Figure 3: Schematic of the physical circuit Figure 3 demonstrates the physical layout of the design. We have internal 100k-ohm pullup resistors in order to ensure the pins aren’t floating. We then have the output on-board LEDs connected using a 1k-ohm current limiting resistor to ensure the output current (around 2.6mA) did not exceed the maximum output current of the FPGA I/O pins.

Figure 4: Current Calculations

Then, if we look further down, we can see the seven-segment display component. Here we power the middle pin on the left, which propogates to all the other pins. In order to turn on a pin, it needs to be grounded, hence we have 10k-ohm resistors connected from each output pin to ground in order to not exceed the maximum allowed output current of the pins. Figure 4 highlights the calculations performed to ensure we were not exceeding the maximum current allowed.

Results and Discussion

Figure 5: A screenshot of a QuestaSim simulation demonstrating the hex-switch inputs and the correspinding seven segment output.

Figure 6: A screenshot of a QuestaSim simulation demonstrating the toggling LED at 2.4Hz using the clock divder.

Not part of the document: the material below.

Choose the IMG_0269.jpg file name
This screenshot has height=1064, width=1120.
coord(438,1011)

I was able to accomplish all of the prescribed tasks in this project. I also met all the intended design objectives, and was able to check off all the components in the spec, along with the excellence components. Figure 5 shows a screenshot of the QuestaSim Simulation. This is the simulation run with the self checking test-bench.

Figure 6 on the other hand, shows the toggling of led 2 at 2.4Hz using the clock divider. If I was given more time, I would have expanded the testbench to also test that the led signal was infact blinking at 2.4Hz through possibly another clock generation. The design performed exactly as intended, with the blinking LEDs blinking at the approproate frequencies, and the seven segment display working exactly as intended.

Conclusion

The overall design, after all the testing, successfully takes a 4-bit hex number inputted by the user on the DIP switches, and then converts this into the numeric hex representation of this number on the seven-segment display. I spent a total of 25 hours working on this lab.

AI Prototype Summary

Figure 7: Initial ChatGPT response

Figure 7 shows the result of entering the prompt into ChatGPT.

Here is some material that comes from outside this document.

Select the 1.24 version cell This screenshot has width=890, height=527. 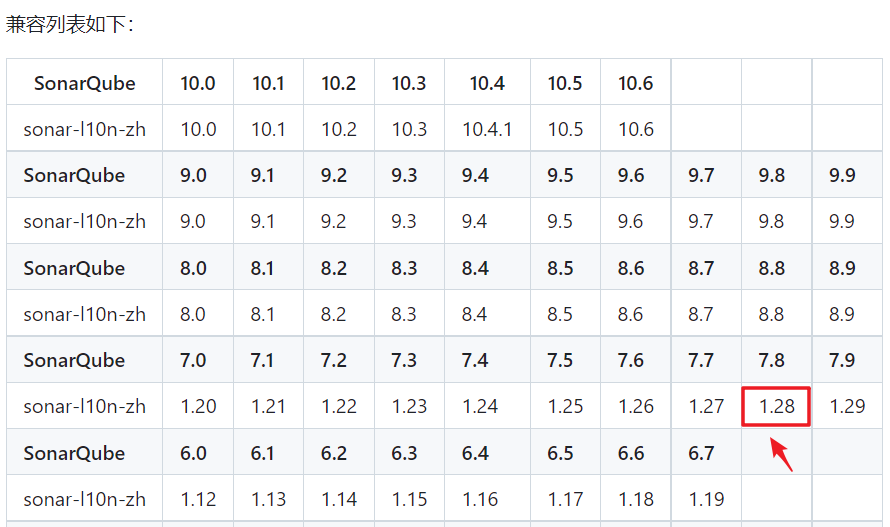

After entering this project into Lattice, and synthesiszing it, it seemed to have run with no errors, meaning at least the verilog syntax was correct. Additionally, it seems like most of the logic is correct for the counter, and it even accounted for dividing the period by 2 in order to toggle two times in each period. Figure 8 shows the successful response.

Figure 8: Lattice Synthesis Result

Overall, I would say that the quality of this verilog is really nice, with a very exact counter. This was similar to how I learned it in E85 last semester for my music lab, and therefore how I implemented it myself. The LLM did generate some constructs like parameter int, which I have never used before. The code did synthesize the first time around, which is impressive. However, this is also a common application of clock dividing, so it must have been trained on a lot of relevant data. There were very small errors such as bit truncation for optimization.

Next time I use LLM in my workflow, it is important to understand how to prompt the model, it is important to give it the constraints you are working under, and even providing specific library names are important. I was really surprised when the LLM picked up on the HSOSC library and the documentation for the syntax.